How does a native New Yorker end up in Lexington, Kentucky, volunteering with Emergency Management as a planning coordinator?
For Jim Capillo, it has been a road with twists and turns, the one less traveled and one that occasionally finds itself poolside and field-side.
“I grew up in Queens, New York, and got all of my formal education there,” Jim said. “When I graduated from St. John’s University with my JD degree, I was offered a job in Lexington with a small law firm. I moved down right after I took the NY Bar, and fell in love with the area.”
After opening his own law firm for a time, Jim took a position with then Fayette County Attorney Norrie Wake’s office. It was there that he found another calling.
“I became the first full time permanent Juvenile Court Prosecutor in Kentucky. I stayed there for several years,” says Jim. But again, fate and an election cycle intervened and Jim started working with then newly elected Fayette County Jailer Ray Sabbatine.

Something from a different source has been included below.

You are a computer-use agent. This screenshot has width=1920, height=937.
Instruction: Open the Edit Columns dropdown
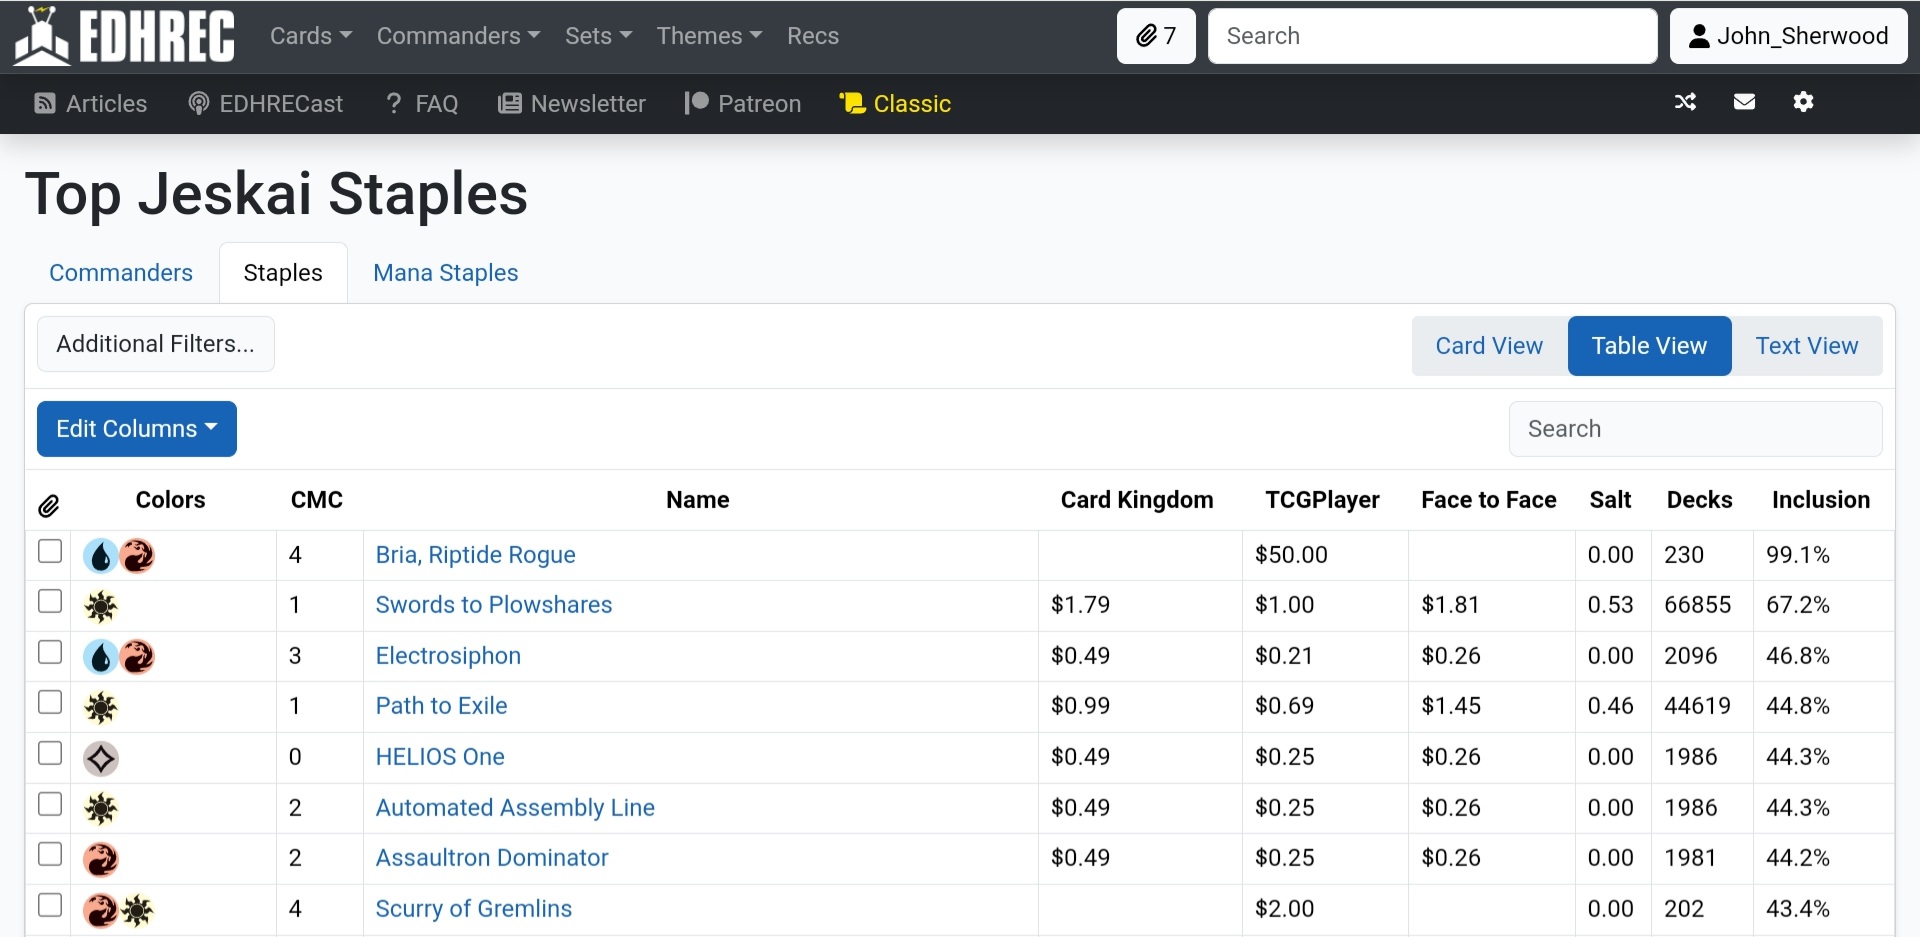click(x=136, y=428)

“I helped re-write his policy and procedures manual and stayed. I had found my niche for the third time and served as a deputy jailer, project manager, captain and major.”
Jim rotated through several other positions at the jail, including liaison to Fayette County Public Schools, staff training coordinator, internal affairs investigator, custody commander and contract compliance officer. Jim retired from the jail last year after 30 years of government service.
Despite his retirement, Jim still finds time to volunteer with emergency management as a planning coordinator.
“The planning coordinator is the person in the emergency operations center who works the crystal ball. It’s our job to figure out what will happen in the next 12 to 24 hours and insure that the logistics people have the resources to get the necessary plans, supplies and tools to the “boots on the ground” who will be coming on board for the next operational period – typically 12 hours. In addition, planners keep an eye on the current situation, coordinating with other agencies. We also stay close to the Division of Code Enforcement to assess and record ongoing property damages.”
The last time Jim sat in the planning chair was during an actual emergency in 2012, when storms bounced over Lexington and struck West Liberty and communities east of Lexington. “We crowded into the second floor of the old Columbia Gas Building hoping nothing hit here. The EOC was opened as a precautionary measure and while no major damage occurred in Fayette County, we did supply mutual aid resources to eastern Kentucky, especially West Liberty.”
In addition to volunteering as an EOC coordinator, Jim stays busy as a TASER instructor and a concealed carry instructor. As an Accreditation Auditor for the American Correctional Association, he travels around the country visiting correctional facilities. The audits compare the actual operations of a correctional facility against the National Best Practice Standards of the ACA.
Jim also volunteers as a referee for swimming, diving, lacrosse and soccer.